» What you should do:
Every record below is to be restated word for word.
:: Records for the exercise
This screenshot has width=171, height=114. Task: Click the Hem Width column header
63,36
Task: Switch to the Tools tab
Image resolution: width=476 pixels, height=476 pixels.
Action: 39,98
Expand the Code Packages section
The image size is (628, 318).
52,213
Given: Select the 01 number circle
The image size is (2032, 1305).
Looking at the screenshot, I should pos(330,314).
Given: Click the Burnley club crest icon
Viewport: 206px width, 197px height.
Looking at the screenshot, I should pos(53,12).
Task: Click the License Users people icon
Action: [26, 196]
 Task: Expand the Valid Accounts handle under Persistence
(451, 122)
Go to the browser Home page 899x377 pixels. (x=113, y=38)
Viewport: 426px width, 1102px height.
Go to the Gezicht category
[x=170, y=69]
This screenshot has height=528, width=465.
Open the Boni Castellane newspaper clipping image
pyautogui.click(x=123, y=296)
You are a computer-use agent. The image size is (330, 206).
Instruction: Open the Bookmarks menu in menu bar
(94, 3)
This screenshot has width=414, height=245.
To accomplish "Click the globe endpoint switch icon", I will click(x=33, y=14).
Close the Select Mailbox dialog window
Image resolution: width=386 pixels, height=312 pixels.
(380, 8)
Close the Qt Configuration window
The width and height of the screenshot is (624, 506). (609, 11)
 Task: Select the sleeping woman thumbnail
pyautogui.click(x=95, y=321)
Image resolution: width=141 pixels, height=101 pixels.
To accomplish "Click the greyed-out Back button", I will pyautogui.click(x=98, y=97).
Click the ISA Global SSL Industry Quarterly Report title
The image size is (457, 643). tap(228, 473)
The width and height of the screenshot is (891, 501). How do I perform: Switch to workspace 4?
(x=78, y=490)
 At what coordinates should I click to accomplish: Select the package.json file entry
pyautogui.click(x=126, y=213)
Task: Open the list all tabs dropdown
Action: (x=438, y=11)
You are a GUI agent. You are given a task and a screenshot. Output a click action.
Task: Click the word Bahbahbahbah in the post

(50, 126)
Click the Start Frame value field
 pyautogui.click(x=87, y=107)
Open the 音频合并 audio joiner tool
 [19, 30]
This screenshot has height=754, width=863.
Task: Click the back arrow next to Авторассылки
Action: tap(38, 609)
::::
» Result for this task:
This screenshot has width=171, height=114. Task: Click the Hem Width column header
63,36
Task: Switch to the Tools tab
Image resolution: width=476 pixels, height=476 pixels.
Action: 39,98
Expand the Code Packages section
The image size is (628, 318).
52,213
Given: Select the 01 number circle
The image size is (2032, 1305).
Looking at the screenshot, I should pos(330,314).
Given: Click the Burnley club crest icon
Viewport: 206px width, 197px height.
Looking at the screenshot, I should pos(53,12).
Task: Click the License Users people icon
Action: [26, 196]
 Task: Expand the Valid Accounts handle under Persistence
(451, 122)
Go to the browser Home page 899x377 pixels. (x=113, y=38)
Viewport: 426px width, 1102px height.
Go to the Gezicht category
[x=170, y=69]
This screenshot has height=528, width=465.
Open the Boni Castellane newspaper clipping image
pyautogui.click(x=123, y=296)
You are a computer-use agent. The image size is (330, 206).
Instruction: Open the Bookmarks menu in menu bar
(94, 3)
This screenshot has width=414, height=245.
To accomplish "Click the globe endpoint switch icon", I will click(x=33, y=14).
Close the Select Mailbox dialog window
Image resolution: width=386 pixels, height=312 pixels.
(380, 8)
Close the Qt Configuration window
The width and height of the screenshot is (624, 506). (609, 11)
 Task: Select the sleeping woman thumbnail
pyautogui.click(x=95, y=321)
Image resolution: width=141 pixels, height=101 pixels.
To accomplish "Click the greyed-out Back button", I will pyautogui.click(x=98, y=97).
Click the ISA Global SSL Industry Quarterly Report title
The image size is (457, 643). tap(228, 473)
The width and height of the screenshot is (891, 501). How do I perform: Switch to workspace 4?
(x=78, y=490)
 At what coordinates should I click to accomplish: Select the package.json file entry
pyautogui.click(x=126, y=213)
Task: Open the list all tabs dropdown
Action: (x=438, y=11)
You are a GUI agent. You are given a task and a screenshot. Output a click action.
Task: Click the word Bahbahbahbah in the post

(50, 126)
Click the Start Frame value field
 pyautogui.click(x=87, y=107)
Open the 音频合并 audio joiner tool
 [19, 30]
This screenshot has height=754, width=863.
Task: Click the back arrow next to Авторассылки
Action: tap(38, 609)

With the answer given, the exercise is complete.